Ford is rehiring retired engineers because the AI systems meant to replace their institutional knowledge turned out to be expensive, confident, and wrong. The company is calling them "gray beards," which is a term of respect in engineering circles, even if it took a multimillion-dollar AI failure to remember that.
I am not surprised. Not even a little.
Here is what happened, stripped of the spin: Ford decided experienced engineers were expensive, AI was cheaper, and the math seemed to work. So they let people retire, bought some tools, and assumed the tools would absorb the gap. The tools did not absorb the gap. Now they are calling the retirees and almost certainly paying them consultant rates that dwarf what the salary line used to cost. The AI bill does not go away either. So they are paying twice, plus the cost of whatever broke in the middle.
This is not a Ford problem. This is a pattern I have watched repeat itself across thirty years of startup and enterprise culture, just with different characters wearing the costume.

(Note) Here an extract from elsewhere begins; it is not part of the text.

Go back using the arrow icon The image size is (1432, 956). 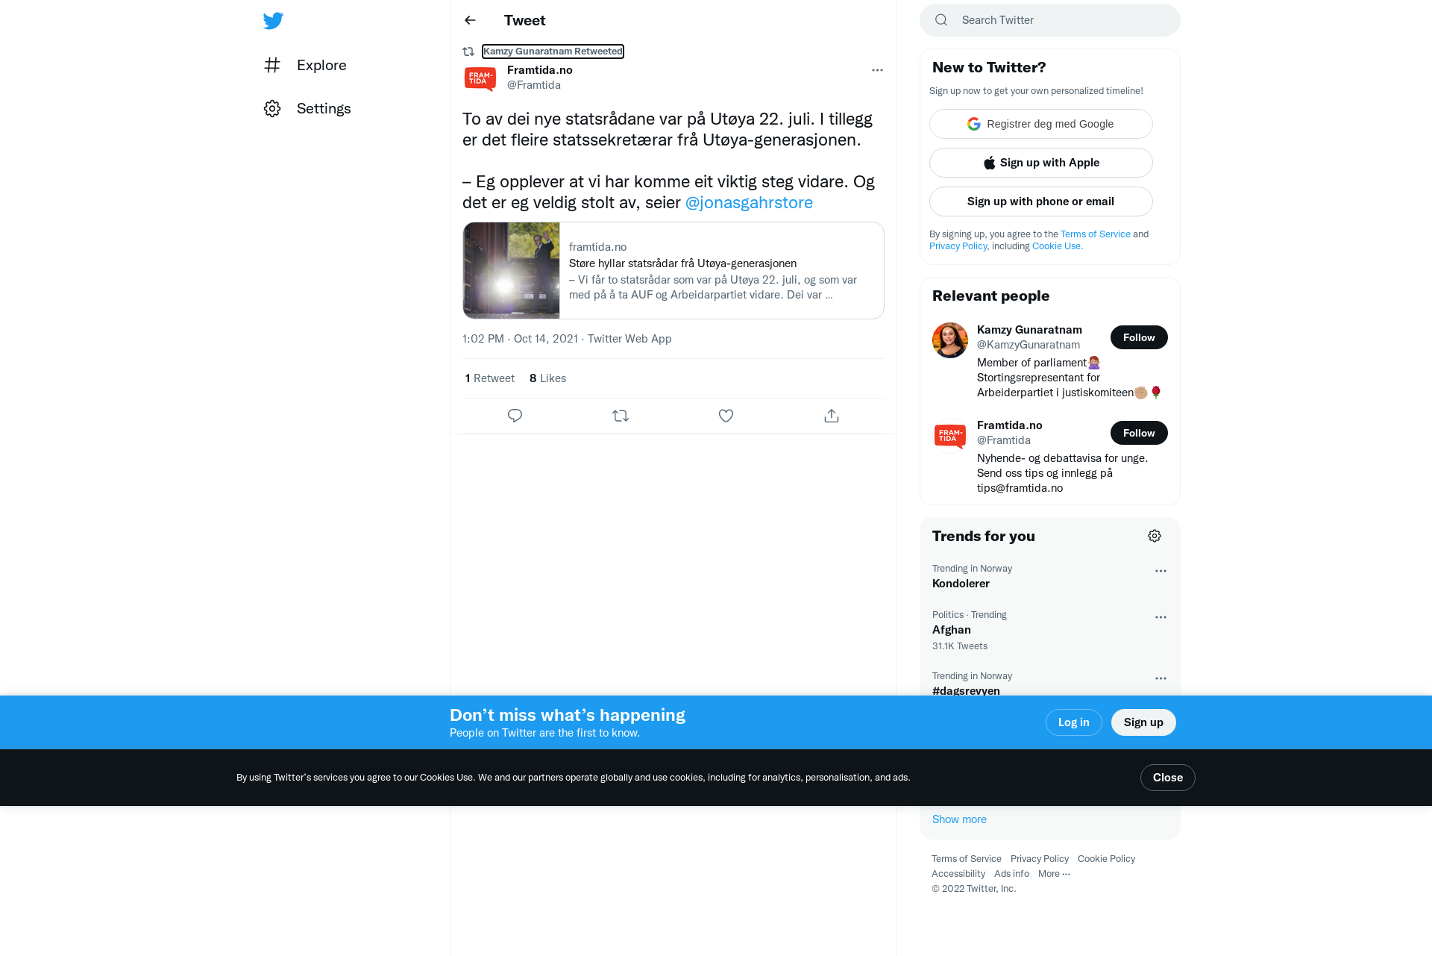point(470,20)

In the nineties it was outsourcing. In the two-thousands it was offshoring. In the twenty-tens it was no-code platforms that were going to eliminate developers. Each wave promised the same thing: cut the expensive humans, automate the knowledge, bank the margin. Each wave ran into the same wall. Knowledge is not a document. It is not a prompt. It is not a model weight trained on a corpus of text that someone else wrote about what people like your retired engineers used to know.
Real engineering judgment, the kind Ford needed, is made of scar tissue. It is the memory of the part that failed at minus twenty degrees because someone made a tolerance call based on a CAD file instead of going to the plant floor. It is knowing which supplier's quality control numbers are fiction and which are real. It is the meeting where someone proposed the elegant solution and the gray beard in the room said "we tried that in 1987 and here is what happens." You cannot fine-tune your way to that. You cannot RAG your way to that. The model does not know what it does not know, and the thing it does not know is exactly the thing that kills you.

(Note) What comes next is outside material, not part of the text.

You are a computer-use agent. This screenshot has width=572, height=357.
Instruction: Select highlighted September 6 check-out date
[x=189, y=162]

Now apply this directly to software. We are doing the same thing Ford did, just faster and with more venture capital cheering us on. Teams are cutting senior developers because junior developers with AI coding tools can produce similar-looking output at a fraction of the cost. The output looks the same until it does not. Until the edge case hits. Until the system is under load and someone has to read the stack trace and actually understand what the runtime is telling them. Until the security audit comes back and someone has to make judgment calls about what matters and what does not. Until a client calls at eleven at night because the payment processor is throwing errors and the on-call person has never actually debugged a production system under pressure.
AI tools are genuinely useful. I use them. We use them at Middle Mann every day. They compress the distance between having an idea and having a draft. They make tedious work faster. They are excellent at the middle of a problem where the pattern is established and the variables are known. What they cannot do is own the edges. They cannot own the judgment call at two in the morning when the situation does not match any pattern in training data because the situation is new. They cannot take responsibility. They cannot be held accountable. And they absolutely cannot tell you what they are missing because they do not know.
The companies that are going to come out ahead in this cycle are not the ones that replaced the most humans. They are the ones that figured out which humans to keep and what to actually use the AI for. That is a harder optimization than it sounds, because it requires the very judgment you need experienced people to exercise in order to make the call. It is almost circular: you need wisdom to know where wisdom is irreplaceable.
Ford learned this by losing it. That is an expensive tuition. You do not have to pay it.
The gray beard in the room is not a cost center. The gray beard in the room is the canary that tells you which direction the ceiling is about to fall from. When you let them walk out the door because a tool said it could handle things, you are not cutting overhead. You are removing the warning system and then wondering why nobody saw it coming.
Hire the expensive senior person. Use the AI to make them faster. That is the play. Everything else is just a slower way to end up calling them as a consultant at three times the rate.